New record-breaking Milky Way satellite
An international team led by astronomers from Tohoku University in Japan said on November 21, 2016 that it has found an extremely faint dwarf satellite galaxy orbiting the center of our Milky Way galaxy. They’ve named the satellite Virgo I, because it lies in the direction of the constellation Virgo the Maiden. The galaxy is very faint, perhaps the faintest satellite galaxy yet found. Its discovery suggests the presence of a large number of yet-undetected dwarf satellites in the halo of the Milky Way. That would be good news to astronomical theorists, whose leading theories about our universe require many more dwarf galaxies for our Milky Way and other galaxies than have been observed so far.
The team’s discovery is part of the ongoing Subaru Strategic Survey using a gigantic digital still camera called Hyper Suprime-Cam.

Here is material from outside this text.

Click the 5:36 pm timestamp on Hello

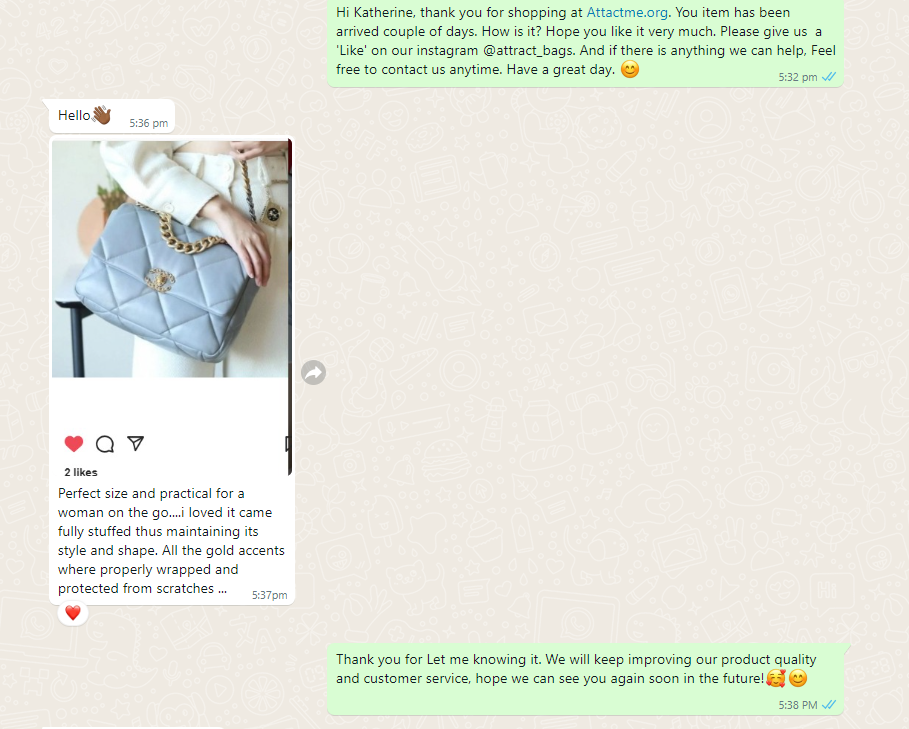pos(149,123)
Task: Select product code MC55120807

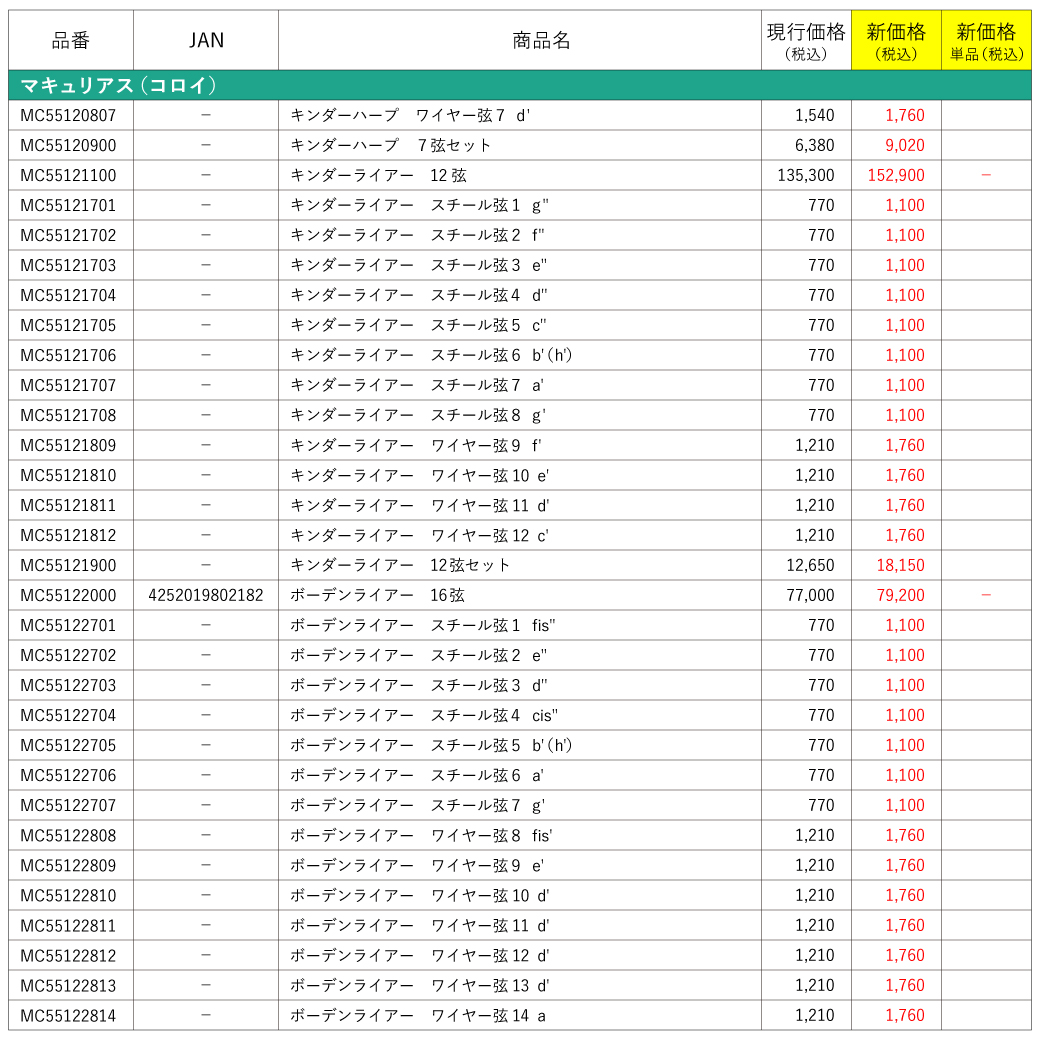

Astronomers have been pondering the puzzle of dwarf galaxies for some years. Standard cosmology predicts there should be hundreds of dwarf galaxies in orbit around galaxies like our Milky Way galaxy. But, so far, astronomers know of only about 50 small galaxies within about 1.4 million light-years of the Milky Way, and it’s possible they’re not all true Milky Way satellites. A statement issued by Tohoku University astronomers on November 21, 2016 explained:
Formation of galaxies like the Milky Way is thought to proceed through the hierarchical assembly of dark matter, forming dark halos, and through the subsequent infall of gas and star formation affected by gravity. Standard models of galaxy formation in the context of the so-called cold dark matter (CDM) theory predict the presence of hundreds of small dark halos orbiting in a Milky Way-sized dark halo and a comparable number of luminous satellite companions. However, only tens of satellites have ever been identified. This falls well short of a theoretical predicted number, which is part of the so-called missing satellite problem.
In other words, if what we think we understand about the universe is correct, where are the rest of the dwarf galaxies?
About 40 of the 50 known dwarf galaxies orbiting our Milky Way belong to a category that astronomers call dwarf spheroidal galaxies. However, many recently discovered dwarf galaxies are much fainter. These are called ultra-faint dwarf galaxies by astronomers. Obviously, the much-fainter ones are much harder to detect. So one idea has been that the dwarf galaxies are there, and we just haven’t seen them yet.
If that’s the case, then the detection of Virgo 1 might be a sign we can now detect much-fainter galaxies than before. If so, astronomers might begin detecting many more of them.
And, if that happens, many astronomical theorists will be glad! It’ll mean their theories are on the right track.
Astronomy graduate studentDaisuke Homma Tohoku University made the discovery. He commented:
We have carefully examined the early data of the Subaru Strategic Survey with HSC and found an apparent over density of stars in Virgo with very high statistical significance … Surprisingly, this is one of the faintest satellites, with absolute magnitude of -0.8 in the optical waveband.
Homma worked under the guidance of his advisor, Masashi Chiba, and their international collaborators. According to Chiba, the discovery has profound implications:
This discovery implies hundreds of faint dwarf satellites waiting to be discovered in the halo of the Milky Way.
How many satellites are indeed there and what properties they have, will give us an important clue of understanding how the Milky Way formed and how dark matter contributed to it.
The team’s finding is published in the peer-reviewed Astrophysical Journal in its November 14, 2016 on-line version and November 20, 2016 in the printed version.
Bottom line: Astronomers said on November 21, 2016 that they’ve found a record-breakingly faint dwarf satellite galaxy orbiting the center of our Milky Way galaxy. They’ve named the satellite Virgo I. It might be a sign that many more faint galaxies like this one orbit the Milky Way, and, if so, it will help confirm leading astronomical theories.